Sie sind 120 Jahre alt und gelten wegen ihrer Bauweise als deutschlandweit einzigartig: die beiden Leinebrücken am Grasdorfer Wasserwerk. Im gesamten Bundesgebiet gebe es keine vergleichbaren Bogenbrücken mehr, sagt der Hobby-Historiker und Architekt Helmut Flohr.

Um diese Besonderheit öffentlich bekannt zu machen, hat der 87-jährige Autor mehrerer Bücher in Eigeninitiative eine Erklärtafel mit Texten, Zeichnungen und Bildern erstellen lassen. Am Sonnabend hat Flohr das neue Schild am Reinekamp im Beisein einiger Bürger und Andreas Kalix, dem Leiter der Abteilung Wassergewinnung von Enercity, enthüllt. Der Energieversorger ist der Eigentümer der beiden 1899 und 1900 errichteten Bauwerke.

Brücke trägt Wasserleitung über die Leine

Wegen der sichtbaren großen Wasserleitung am Geländer stellt insbesondere die 64 Meter lange und 6,6 Meter breite Hauptbrücke über die Leine eine besondere Ortsmarke dar. „Ursprünglich war sogar geplant, auf beiden Seiten ein Rohr zu legen“, sagt Flohr.

Die sogenannte Drei-Bogen-Brücke nahe dem Wasserwerke Grasdorf mit der markanten Leitung am südlichen Brückengeländer wurde 1899 errichtet. Quelle: Daniel Junker

Warum die Bauwerk eine Drei-Bogen-Brücke ist, wird beim Blick von der Seite deutlich: Zusätzlich zu dem 40 Meter langen, die Leine überspannenden Hauptbogen mit vier Entlastungsöffnungen sind noch zwei seitliche Korbbögen mit einer Spannweite von jeweils sechs Metern zu sehen. Unter dem östlichen Bogen führt der Fußgängerweg entlang der Leine hindurch.

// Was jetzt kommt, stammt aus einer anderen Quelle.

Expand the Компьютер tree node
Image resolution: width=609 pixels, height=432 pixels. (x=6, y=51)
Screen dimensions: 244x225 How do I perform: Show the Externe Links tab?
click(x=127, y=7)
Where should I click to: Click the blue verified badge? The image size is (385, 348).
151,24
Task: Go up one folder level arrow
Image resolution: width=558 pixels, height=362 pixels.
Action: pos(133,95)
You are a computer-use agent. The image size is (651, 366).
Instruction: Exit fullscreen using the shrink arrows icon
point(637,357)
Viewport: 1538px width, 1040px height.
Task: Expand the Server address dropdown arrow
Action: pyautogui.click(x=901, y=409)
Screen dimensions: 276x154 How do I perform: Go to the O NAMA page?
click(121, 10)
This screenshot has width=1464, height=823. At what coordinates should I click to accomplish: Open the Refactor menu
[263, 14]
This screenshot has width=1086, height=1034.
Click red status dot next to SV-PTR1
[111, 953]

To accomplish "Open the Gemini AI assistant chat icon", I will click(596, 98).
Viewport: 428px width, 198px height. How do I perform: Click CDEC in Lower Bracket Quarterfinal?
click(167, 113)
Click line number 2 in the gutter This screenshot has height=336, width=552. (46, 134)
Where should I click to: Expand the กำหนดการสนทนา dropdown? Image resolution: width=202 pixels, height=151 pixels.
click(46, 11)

Die Drei-Bogen-Brücke ist insgesamt 64 Meter lang und überspannt die Leine am Wasserwerk Grasdorf sowie den dortigen Rad- und Fußweg. Quelle: Daniel Junker

Flutbrücke wird häufig übersehen

Die angrenzende Flutbrücke, die eine Verbindung zwischen der großen Leinebrücke und dem Wasserwerk herstellt, ist von oben hingegen kaum als Brücke zu erkennen. Erst von der Seite wird die Bauweise als zweibogige Betonbrücke sichtbar.

Die Flutbrücke am Wasserwerk zwischen der Hauptbrücke über die Leine und dem Wasserwerk aus dem Jahr 1900 weist zwei Bögen auf. Quelle: Daniel Junker

Beide Bauwerke seien aufgrund ihrer Bauweise interessant, sagt Helmut Flohr, der 2004 ein Buch über diese und weitere große und kleine Brücken in Laatzen geschrieben hat. Die dreibogige Hauptbrücke über die Leine weise einen Mittelteil aus Stampfbeton auf. „Es ist die letzte Brücke dieser Art ohne Eiseneinlage, die es in Deutschland noch gibt“, sagt der 87-Jährige. Bei der Errichtung sei der Beton durch Stampfen – also durch Druckstöße – verdichtet worden. Später wurden Brücken dieser Art hingegen aus Stahlbeton gefertigt, in die sogenannte Moniereisen eingearbeitet werden. Diese dienen als Stärkung der Stahlbetonbauteile.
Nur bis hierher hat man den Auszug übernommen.